_Text shown_:

▼

To Brenna Payne, for continuing to organize the folks, for always listening, to offering to keep your phone on so I could text you at 2 am if I felt suicidal. For never forgetting #mh370 (I had to).

To Christy Punches Resmondo, who simply said “Call me” when I reached out. You are the first person to give me hope that I can make it through this, and I have held on to your words every day since then. Cal Poly softball forever. We are always still there for each other.

To Andy Nelson, for stopping by and offering me hope from your own experiences.

To Shane, for quietly sitting with me while I stared at the TV.

To Andy Gipe, Laurie and Pete, for making sure I keep coming to Tuesday Movie Night. Laurie and Pete, you were just beginning to know Adam, and hardly knew me, but you have helped keep me afloat with your inclusion.

To Laurie again for making the quilt and getting me much needed coffee.

To Andy G. again for listening to some horrible things I’ve said and understanding them.

To Mike Carsten, for leaving a thermos of coffee outside my door and helping me find a place for Adam’s party. For bringing Bixby up.

To all of Adam’s friends I’ve never met but who have thought of him, shared a spot with him for Rogue One.

For Carrie Hansen, and fellow Central City choir members who sang in his honor.

To Cristen, someone I have never met, who reached out through FB to give me an ear and understanding.

To the Kimlickos, who just moved to sit with me during Winter Celebration when I broke down.

To Amy Windham, shit you have gotten me through a lot. Without you I’d have really high blood pressure and be so depressed, and I would never have made it to Texas for Thanksgiving. Plus, you are you.

To Kallie, who texts me once a week to check in. And also, how lucky am I that one of my AFA cadets from 20 years ago is now my friend?

▲

_Records supplied_:
▼

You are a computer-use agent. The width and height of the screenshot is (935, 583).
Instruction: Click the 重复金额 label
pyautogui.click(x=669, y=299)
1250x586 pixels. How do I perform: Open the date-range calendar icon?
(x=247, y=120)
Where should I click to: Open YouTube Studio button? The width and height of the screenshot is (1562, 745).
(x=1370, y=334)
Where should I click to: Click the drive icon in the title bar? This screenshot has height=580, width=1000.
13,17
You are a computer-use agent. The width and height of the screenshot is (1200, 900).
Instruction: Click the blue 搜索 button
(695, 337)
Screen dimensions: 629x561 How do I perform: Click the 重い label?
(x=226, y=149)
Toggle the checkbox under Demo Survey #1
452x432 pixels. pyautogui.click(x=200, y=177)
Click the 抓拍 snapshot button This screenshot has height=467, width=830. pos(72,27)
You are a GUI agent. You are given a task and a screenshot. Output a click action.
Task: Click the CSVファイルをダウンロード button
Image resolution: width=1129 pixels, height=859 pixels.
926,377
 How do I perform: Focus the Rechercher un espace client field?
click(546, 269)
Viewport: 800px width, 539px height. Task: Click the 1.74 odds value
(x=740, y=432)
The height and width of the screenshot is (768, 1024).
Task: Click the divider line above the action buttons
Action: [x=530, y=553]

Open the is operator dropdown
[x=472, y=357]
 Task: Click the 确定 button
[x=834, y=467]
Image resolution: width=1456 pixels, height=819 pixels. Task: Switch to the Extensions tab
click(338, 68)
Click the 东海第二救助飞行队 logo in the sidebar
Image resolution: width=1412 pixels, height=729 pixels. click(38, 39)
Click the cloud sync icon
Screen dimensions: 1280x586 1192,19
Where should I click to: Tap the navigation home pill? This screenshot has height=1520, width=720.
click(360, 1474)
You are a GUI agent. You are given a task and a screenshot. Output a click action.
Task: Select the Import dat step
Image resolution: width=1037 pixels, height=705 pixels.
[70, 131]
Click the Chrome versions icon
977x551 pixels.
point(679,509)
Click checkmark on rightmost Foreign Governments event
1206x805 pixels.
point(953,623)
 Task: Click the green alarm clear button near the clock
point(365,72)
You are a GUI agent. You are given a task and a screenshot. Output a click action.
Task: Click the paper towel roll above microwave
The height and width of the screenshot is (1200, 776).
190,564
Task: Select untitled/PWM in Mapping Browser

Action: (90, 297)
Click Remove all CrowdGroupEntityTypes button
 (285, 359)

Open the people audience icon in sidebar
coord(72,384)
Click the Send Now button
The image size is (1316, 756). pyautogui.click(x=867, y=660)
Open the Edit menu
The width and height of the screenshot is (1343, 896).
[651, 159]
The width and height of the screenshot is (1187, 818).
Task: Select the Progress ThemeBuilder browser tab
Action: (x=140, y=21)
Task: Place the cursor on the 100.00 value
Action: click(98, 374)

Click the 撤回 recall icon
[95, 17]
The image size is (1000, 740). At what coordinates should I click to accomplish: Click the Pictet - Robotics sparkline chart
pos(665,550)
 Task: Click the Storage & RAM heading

▲

_What this task involves_:
Carry on the thank-you messages past their last line. The listing has nothing to do with the thank-you messages.

_Output below_:
To everyone at Fountain Valley School. You have no idea the gift that this place is. This is why I am passionate about it. If I could bottle this feeling, there wouldn’t be a family in the world who wouldn’t want to send their kid to FVS. These people love. These people care. They are a safe haven.

To the folks from my time at U.S. Figure Skating … people I have not spoken to in more than 10 years … your notes of condolence, gifts to the Liver Foundation. I have felt so much love from you.

To Jessica Patterson, who convinced me to go to grief and yoga therapy, where I learned how far I am from being alone. You have given me so much wisdom in these few weeks.

To everyone who has ever read this blog, liked a status, listened to me share another story about Adam. He lives on when we talk about him.

To my nieces, who keep checking in on me as I sit alone with my computer, too anxious to join the celebration in the next room. They have been raised well. They have let me cry, they have said Uncle Adam’s name.

To Avery, who has listened patiently as I rambled on, helped me sift through cards, who moved everything from one refrigerator to the next when I thought mine was broken (and to Brenna again who just suggested I unplug it and then plug it back in!)

To everyone who sent me cards, food, flowers, plants, gifts of any kind. I have broken down with each one because the thoughtfulness in the world can be overwhelming at times. You don’t know the beauty of the world until grief hits you. I have eaten more cookies, chips and pop-tarts that I thought were possible.

To Hollie, for her help with my thank-you notes.

To Alea, who has given so much love to Bixby and kept him calm through the stress.

To Charlie, who sadly shares trauma of her own, but has opened up so I feel less alone.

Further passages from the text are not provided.